▸ **The problem**
Could you please retype all of the entries exactly as they appear?

▸ **Stored data**
- - -
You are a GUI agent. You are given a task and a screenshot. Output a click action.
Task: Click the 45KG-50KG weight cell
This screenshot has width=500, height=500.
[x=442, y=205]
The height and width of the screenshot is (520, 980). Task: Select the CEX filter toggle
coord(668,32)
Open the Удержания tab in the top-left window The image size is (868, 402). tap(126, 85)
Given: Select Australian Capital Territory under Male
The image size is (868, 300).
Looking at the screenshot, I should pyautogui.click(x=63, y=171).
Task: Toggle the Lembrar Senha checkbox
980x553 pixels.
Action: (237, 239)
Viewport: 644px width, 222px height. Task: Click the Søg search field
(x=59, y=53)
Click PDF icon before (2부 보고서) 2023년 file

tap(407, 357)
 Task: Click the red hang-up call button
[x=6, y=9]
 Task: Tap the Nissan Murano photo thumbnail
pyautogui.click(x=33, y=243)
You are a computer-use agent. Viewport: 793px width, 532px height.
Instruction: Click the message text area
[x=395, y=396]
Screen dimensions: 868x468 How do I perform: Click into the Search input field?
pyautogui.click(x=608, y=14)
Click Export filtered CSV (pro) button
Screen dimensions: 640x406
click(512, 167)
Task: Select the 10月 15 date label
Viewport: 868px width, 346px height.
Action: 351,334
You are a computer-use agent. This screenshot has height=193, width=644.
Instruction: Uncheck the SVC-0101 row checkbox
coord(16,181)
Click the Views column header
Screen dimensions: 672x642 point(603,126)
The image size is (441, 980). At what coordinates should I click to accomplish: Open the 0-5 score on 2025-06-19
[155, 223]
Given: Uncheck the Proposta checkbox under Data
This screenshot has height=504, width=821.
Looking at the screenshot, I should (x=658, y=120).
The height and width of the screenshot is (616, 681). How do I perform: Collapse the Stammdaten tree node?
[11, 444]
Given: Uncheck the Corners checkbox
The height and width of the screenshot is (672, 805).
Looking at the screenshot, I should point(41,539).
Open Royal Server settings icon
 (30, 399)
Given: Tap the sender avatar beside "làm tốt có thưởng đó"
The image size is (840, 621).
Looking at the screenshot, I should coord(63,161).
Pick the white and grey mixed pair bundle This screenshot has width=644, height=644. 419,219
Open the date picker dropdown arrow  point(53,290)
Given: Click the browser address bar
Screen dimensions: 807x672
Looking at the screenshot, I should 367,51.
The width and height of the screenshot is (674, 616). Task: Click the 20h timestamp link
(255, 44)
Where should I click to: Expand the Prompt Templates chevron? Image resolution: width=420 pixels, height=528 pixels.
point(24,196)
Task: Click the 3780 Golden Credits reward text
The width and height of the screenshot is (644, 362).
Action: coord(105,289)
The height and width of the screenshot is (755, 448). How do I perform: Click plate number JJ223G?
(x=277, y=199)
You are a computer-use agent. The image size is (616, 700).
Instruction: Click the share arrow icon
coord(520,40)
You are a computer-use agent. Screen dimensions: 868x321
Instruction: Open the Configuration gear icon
- - -
▸ **Final answer**
You are a GUI agent. You are given a task and a screenshot. Output a click action.
Task: Click the 45KG-50KG weight cell
This screenshot has width=500, height=500.
[x=442, y=205]
The height and width of the screenshot is (520, 980). Task: Select the CEX filter toggle
coord(668,32)
Open the Удержания tab in the top-left window The image size is (868, 402). tap(126, 85)
Given: Select Australian Capital Territory under Male
The image size is (868, 300).
Looking at the screenshot, I should pyautogui.click(x=63, y=171).
Task: Toggle the Lembrar Senha checkbox
980x553 pixels.
Action: (237, 239)
Viewport: 644px width, 222px height. Task: Click the Søg search field
(x=59, y=53)
Click PDF icon before (2부 보고서) 2023년 file

tap(407, 357)
 Task: Click the red hang-up call button
[x=6, y=9]
 Task: Tap the Nissan Murano photo thumbnail
pyautogui.click(x=33, y=243)
You are a computer-use agent. Viewport: 793px width, 532px height.
Instruction: Click the message text area
[x=395, y=396]
Screen dimensions: 868x468 How do I perform: Click into the Search input field?
pyautogui.click(x=608, y=14)
Click Export filtered CSV (pro) button
Screen dimensions: 640x406
click(512, 167)
Task: Select the 10月 15 date label
Viewport: 868px width, 346px height.
Action: 351,334
You are a computer-use agent. This screenshot has height=193, width=644.
Instruction: Uncheck the SVC-0101 row checkbox
coord(16,181)
Click the Views column header
Screen dimensions: 672x642 point(603,126)
The image size is (441, 980). At what coordinates should I click to accomplish: Open the 0-5 score on 2025-06-19
[155, 223]
Given: Uncheck the Proposta checkbox under Data
This screenshot has height=504, width=821.
Looking at the screenshot, I should (x=658, y=120).
The height and width of the screenshot is (616, 681). How do I perform: Collapse the Stammdaten tree node?
[11, 444]
Given: Uncheck the Corners checkbox
The height and width of the screenshot is (672, 805).
Looking at the screenshot, I should point(41,539).
Open Royal Server settings icon
 (30, 399)
Given: Tap the sender avatar beside "làm tốt có thưởng đó"
The image size is (840, 621).
Looking at the screenshot, I should coord(63,161).
Pick the white and grey mixed pair bundle This screenshot has width=644, height=644. 419,219
Open the date picker dropdown arrow  point(53,290)
Given: Click the browser address bar
Screen dimensions: 807x672
Looking at the screenshot, I should 367,51.
The width and height of the screenshot is (674, 616). Task: Click the 20h timestamp link
(255, 44)
Where should I click to: Expand the Prompt Templates chevron? Image resolution: width=420 pixels, height=528 pixels.
point(24,196)
Task: Click the 3780 Golden Credits reward text
The width and height of the screenshot is (644, 362).
Action: coord(105,289)
The height and width of the screenshot is (755, 448). How do I perform: Click plate number JJ223G?
(x=277, y=199)
You are a computer-use agent. The image size is (616, 700).
Instruction: Click the share arrow icon
coord(520,40)
You are a computer-use agent. Screen dimensions: 868x321
Instruction: Open the Configuration gear icon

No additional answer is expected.